2017 marks the 100th anniversary of U.S. citizenship for residents of Puerto Rico, a Spanish colony for four centuries, which has been ceded to the United States just 19 years earlier, in 1898. But it's a limited form of citizenship: Island residents pay Social Security and Medicare taxes, and thousands have served the U.S. Armed Forces, but they can't vote in the presidential election, don't have voting representation in Washington D.C and receive fewer benefits than U.S. states. Moreover, Puerto Rico is facing a decade-long economic crisis and a poverty rate three times that of the United States but, as a commonwealth, cannot file for bankruptcy and has to accept the presence of a federal control board that imposes austerity measures, including painful cuts to pensions, education and health spending.

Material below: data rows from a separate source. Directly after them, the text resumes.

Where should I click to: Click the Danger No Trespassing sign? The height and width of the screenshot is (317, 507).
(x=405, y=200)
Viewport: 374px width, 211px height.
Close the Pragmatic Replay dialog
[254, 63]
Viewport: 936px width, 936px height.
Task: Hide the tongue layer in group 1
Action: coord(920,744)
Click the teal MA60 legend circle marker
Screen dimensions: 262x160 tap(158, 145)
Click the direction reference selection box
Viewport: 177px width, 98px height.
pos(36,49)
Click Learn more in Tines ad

That’s why, one hundred years later, concerns has started to grow over Puerto Rico’s relationship with the United States. It looks clear that the current political structure doesn't work anymore and it’s time to settle the island's status once and for all.
Puerto Ricans will decide which road to take voting in a referendum, set for June 11. Puerto Rico has already held four status referendums, which have resulted in no absolute majority, therefore in any change. But this will be the first in the island’s history to offer citizens only two options: "Statehood" and "Independence/Free Association," and not the choice of retaining the current Commonwealth status.

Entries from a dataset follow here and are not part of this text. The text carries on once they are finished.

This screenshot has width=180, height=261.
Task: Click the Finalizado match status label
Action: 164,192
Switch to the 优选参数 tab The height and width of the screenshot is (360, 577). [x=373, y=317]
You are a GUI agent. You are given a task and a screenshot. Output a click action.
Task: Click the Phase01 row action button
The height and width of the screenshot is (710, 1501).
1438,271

The new Governor Ricardo Rossello is advocating for the island to became part of the United States as, if U.S. Congress ultimately approve it, it could receive an additional $10 billion in federal funds a year to overcome the crisis, and it will give its 3.5 million citizens equality an absolute democracy.
However, it's not evident that statehood is the clear majority right now. Full assimilation will mean that Puerto Rico will give up its nationhood, Olympic team, flag, language and ability to determine its future. And this may frighten Puerto Ricans, who are strongly attached to their identity, Latin culture and never felt 100% American.

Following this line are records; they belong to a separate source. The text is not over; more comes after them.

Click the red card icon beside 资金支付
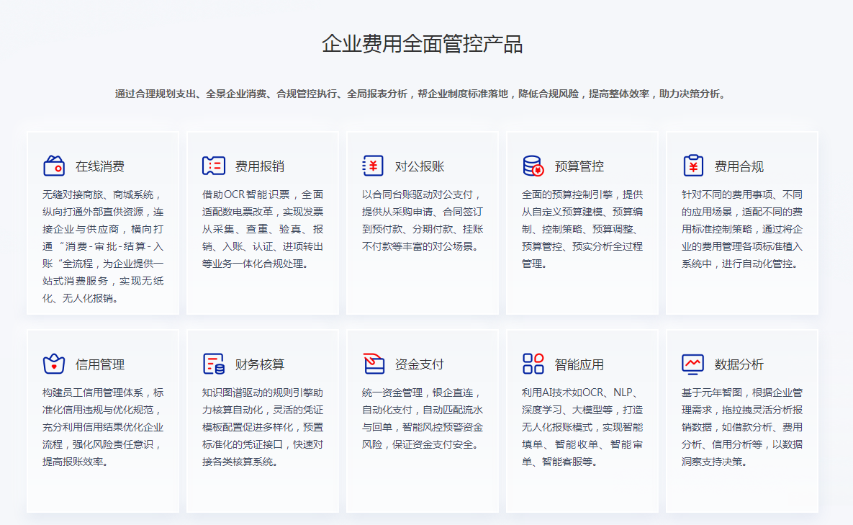This screenshot has height=525, width=853. coord(373,364)
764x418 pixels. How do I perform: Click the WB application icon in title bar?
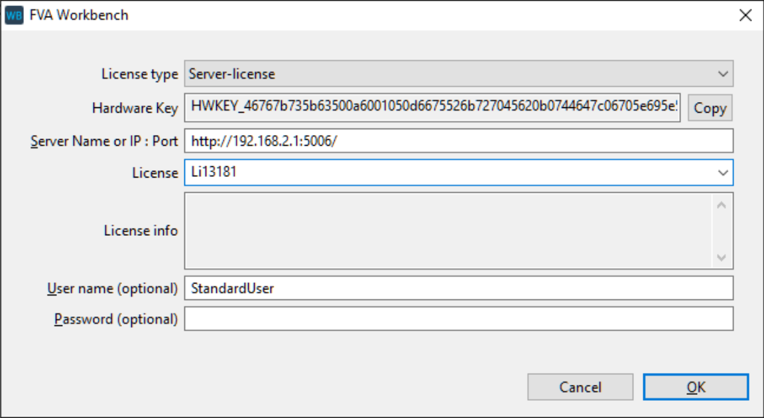tap(14, 15)
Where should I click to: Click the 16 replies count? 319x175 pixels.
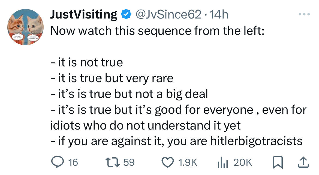coord(73,162)
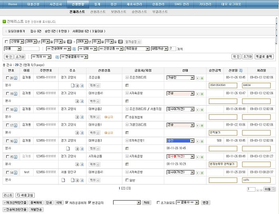Open the start date calendar picker
Screen dimensions: 279x214
(70, 41)

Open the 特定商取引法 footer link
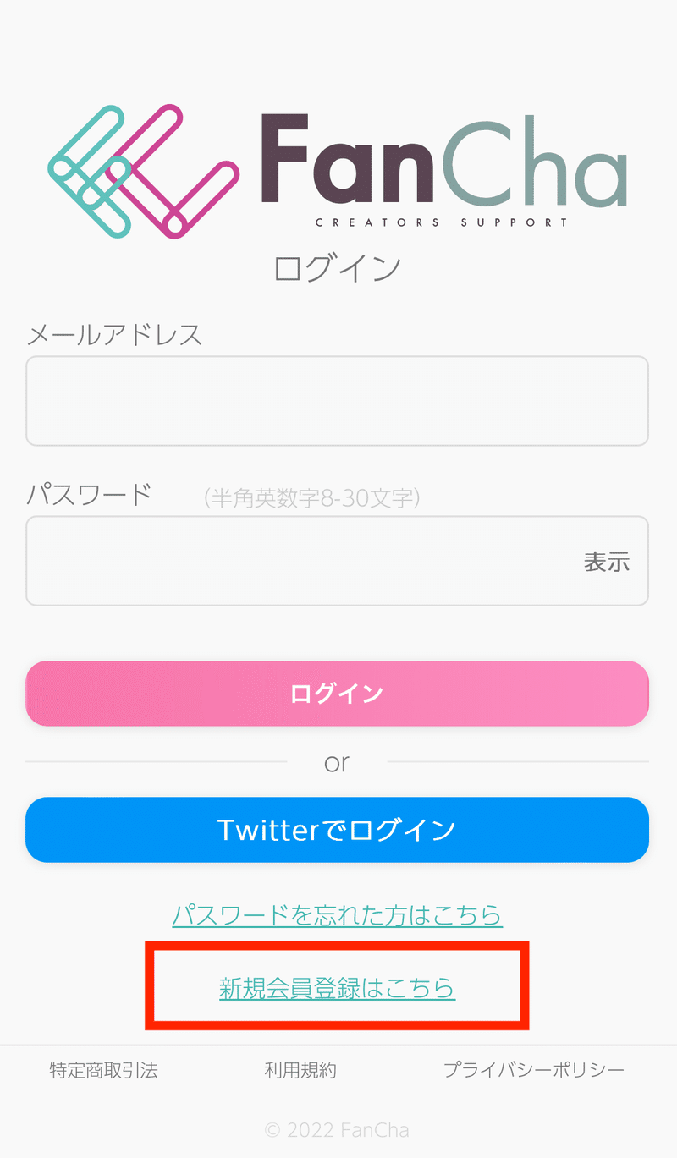pos(103,1070)
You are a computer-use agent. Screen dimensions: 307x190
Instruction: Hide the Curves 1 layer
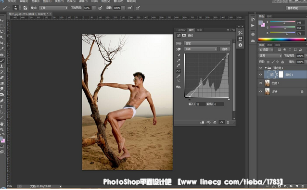click(261, 75)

Should the option of Independence/Free Association prevail on June, a second vote will be held on October, addressing whether Puerto Rico should seek free association with the U.S., (like the Federated States of Micronesia, the Republic of the Marshall Islands, and the Republic of Palau) or complete independence.
In any case, one thing is sure: Puerto Rico colonial condition is coming to an end, and the island will soon become either the 51st American state or the 194th member of the United Nations.